Bob wants to send a message to Alice. As you...team... know by now, that creates a lot of metadata in addition to the fact that Alice's email address travels with the message. Enemy of the State gave me the idea to come up with a convenient dead drop. Bob puts the message somewhere, and Alice picks it up.

Ahm, boss, we talked about SecureDrop the other day?

I am not trying to outdo SecureDrop, for Aaron's sake. My solution is a bit less secure but a lot easier, a tradeoff, hear me out. Say, Bob is Alice's uncle, he lives in Iowa and is good at farming but less sure footed with computers. Alice, lives in New York as a graphic artist. She is good with computers but has a hard time making ends meet, and she can't work as a bartender because she hates the company of drunks. Every other month, Bob sends Alice an encouraging note, usually bible verses, but he does not want anybody to know, and Alice is somewhat embarrassed that she needs bible verses to see her through.

[hand covers mouth, hiding yawn]

So, ...team, here is the setup. Alice goes to her favorite blogging platform and sets up a blog. She picks a platform which has a "Comment" feature that does not require an account. Alice also makes sure that the blogging platform has "moderated" comments. It's standard these days, but this is the key to the bible verses. Alice puts a few content items on the blog and gives uncle Bob the https address of the blog when she visits Iowa for Halloween.

[tip of one foot going up and down, up and down]

Uncle Bob looks up a bible verse, goes to any of the posts on Alice's blog, pastes the verse into the comment box, done. Alice will receive an email not from Uncle Bob but from the blog server postmaster. Alice reads the comment awaiting moderation, then clicks "Do not publish" or the equivalent on her platform. Comments? [chuckle]

You could correlate Bob's visit to the web site with the web site owner, so you still have metadata.

Sure, but that analysis is not done routinely. It already beats the General and the Gmail account. If Alice's blogging platform is also an email provider, the bible verses "comments" email never leaves the hosting company.

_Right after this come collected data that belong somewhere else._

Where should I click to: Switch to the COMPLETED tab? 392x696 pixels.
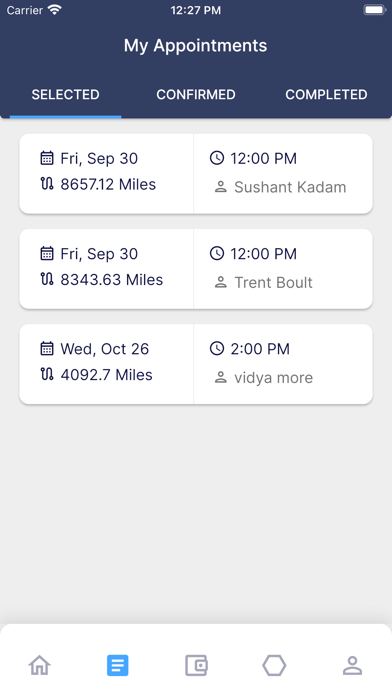tap(326, 95)
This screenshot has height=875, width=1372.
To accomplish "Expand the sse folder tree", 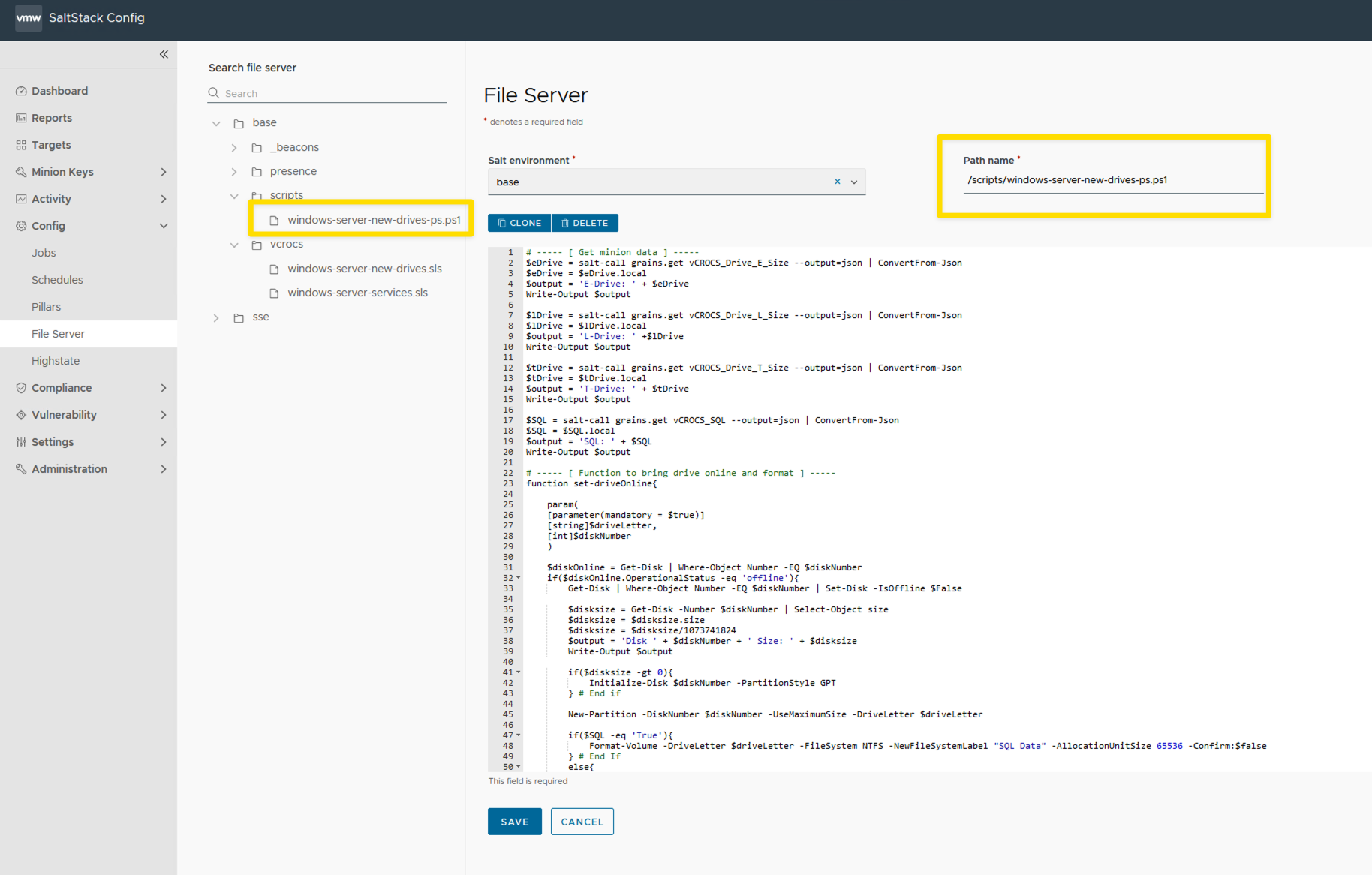I will (x=216, y=317).
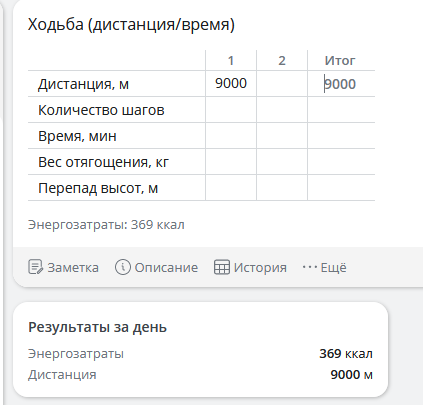The width and height of the screenshot is (423, 405).
Task: Click Время, мин cell in Итог column
Action: [x=341, y=136]
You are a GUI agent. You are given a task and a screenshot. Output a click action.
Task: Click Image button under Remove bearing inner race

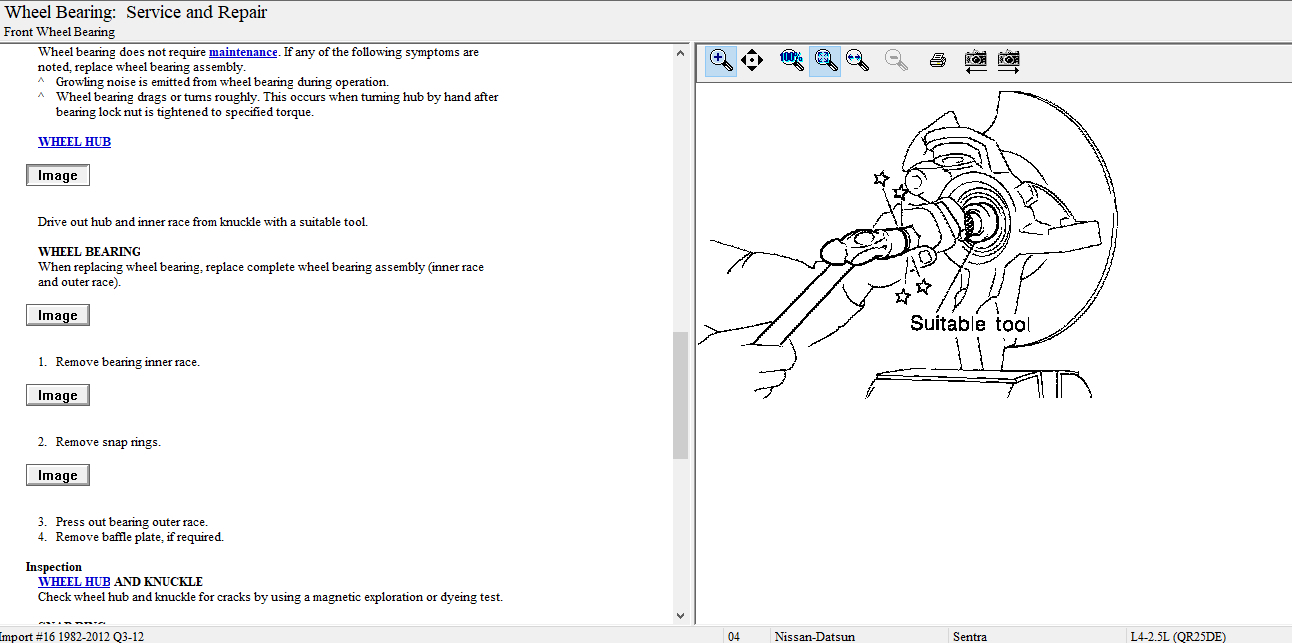click(58, 396)
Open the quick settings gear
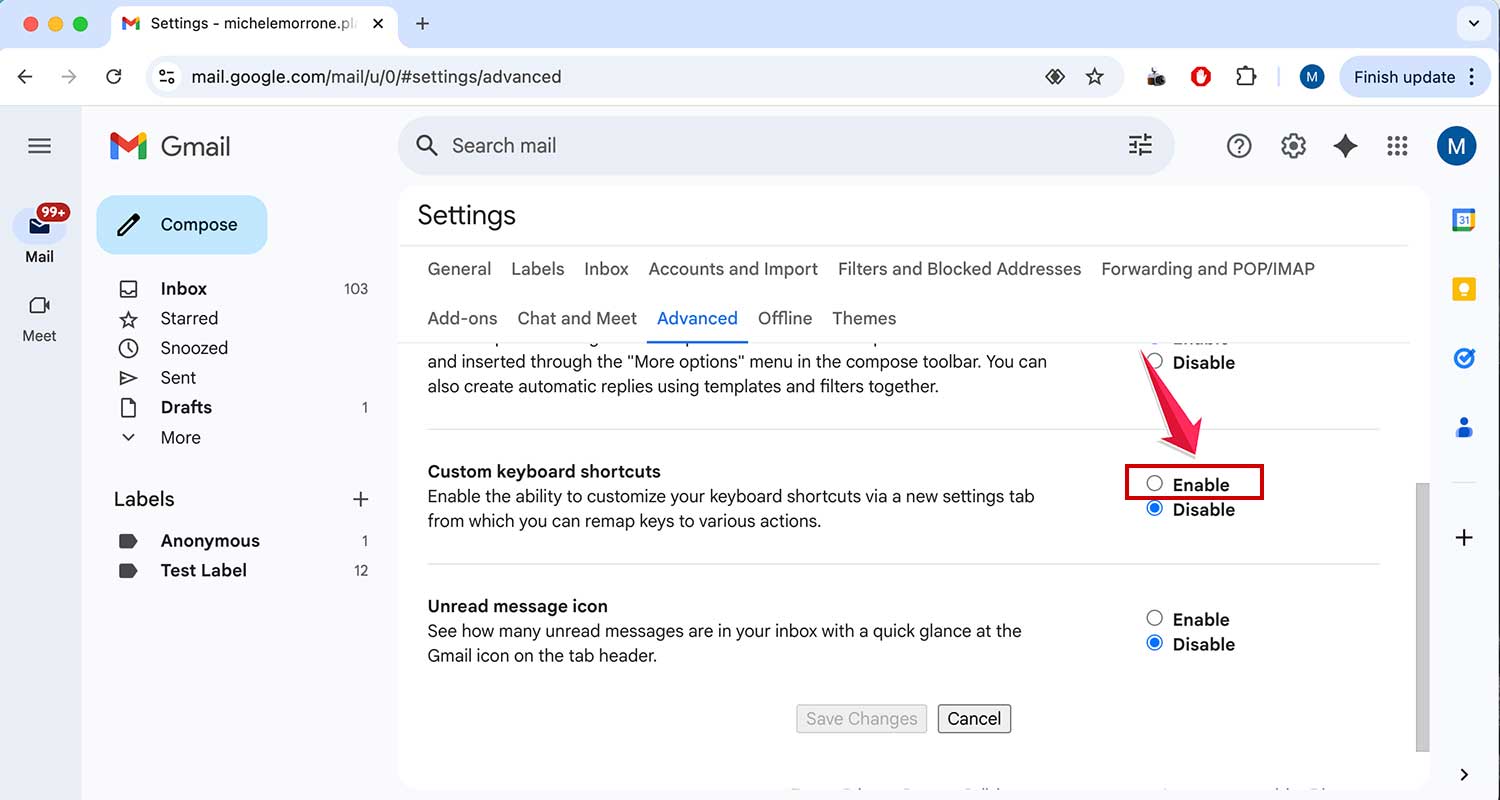This screenshot has height=800, width=1500. (x=1293, y=145)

Not very realistic, though.

Wait. Alice gets a great job in China, a one year contract at Panda Corp., and now Uncle Bob can continue to send bible verses even though the Chinese don't like it one bit.

But boss, isn't the Comments feature pretty much the same as a web form Contact Us feature? And won't Comments land in the database of the site?

They serve different purposes. A free blogging site does not give every blogger a Contact Us form. And yes, they may land in the database, but European or US providers don't care about bible quotes. You can use a plain text split based on the encrypted split described in this post. Sure, you need to turn off the Spam filter of the site, if they have one.

What's your take on using TOR, too?

If you want your bible verses even less traceable, TOR or a bog standard VPN are a good idea. I'd suggest that only one party, only Bob or Alice use such a service for that specific communication. But, remember, the less you stand out from the unwashed masses, the better. If Shakespeare were alive today and published under a well-guarded pseudonym on some web site, nobody might notice.

If you paste an encrypted message into the Comments and it does not go through?

Just test it out. If you cannot find a suitable blogging site, Alice can set up her own website and have a form named Comments. There is a lot of flexibility in this dead drop. You can, for example send the other party a link to a Pastebin or the latest Dilbert comic strips.

This can be used to bad ends, too, what would you say to critics?

Are rocks banned?

[puzzled looks]

David got Goliath with a rock, so sure, ban rocks if you feel like it.

Can we borrow your Enemy of the State DVD?

After Halloween, sure.

* TheEditor insists on gender neutrality, hence the form "it".
** Eff is not the same as EFF. EFF is the acronym for Electronic Frontier Foundation, the good guys. Eff may be good or not, depending on your taste.
*** Please remember, we do satire, which, by its nature, messes with perceived wisdom.
**** Who came up with that nonsense? Somebody must have.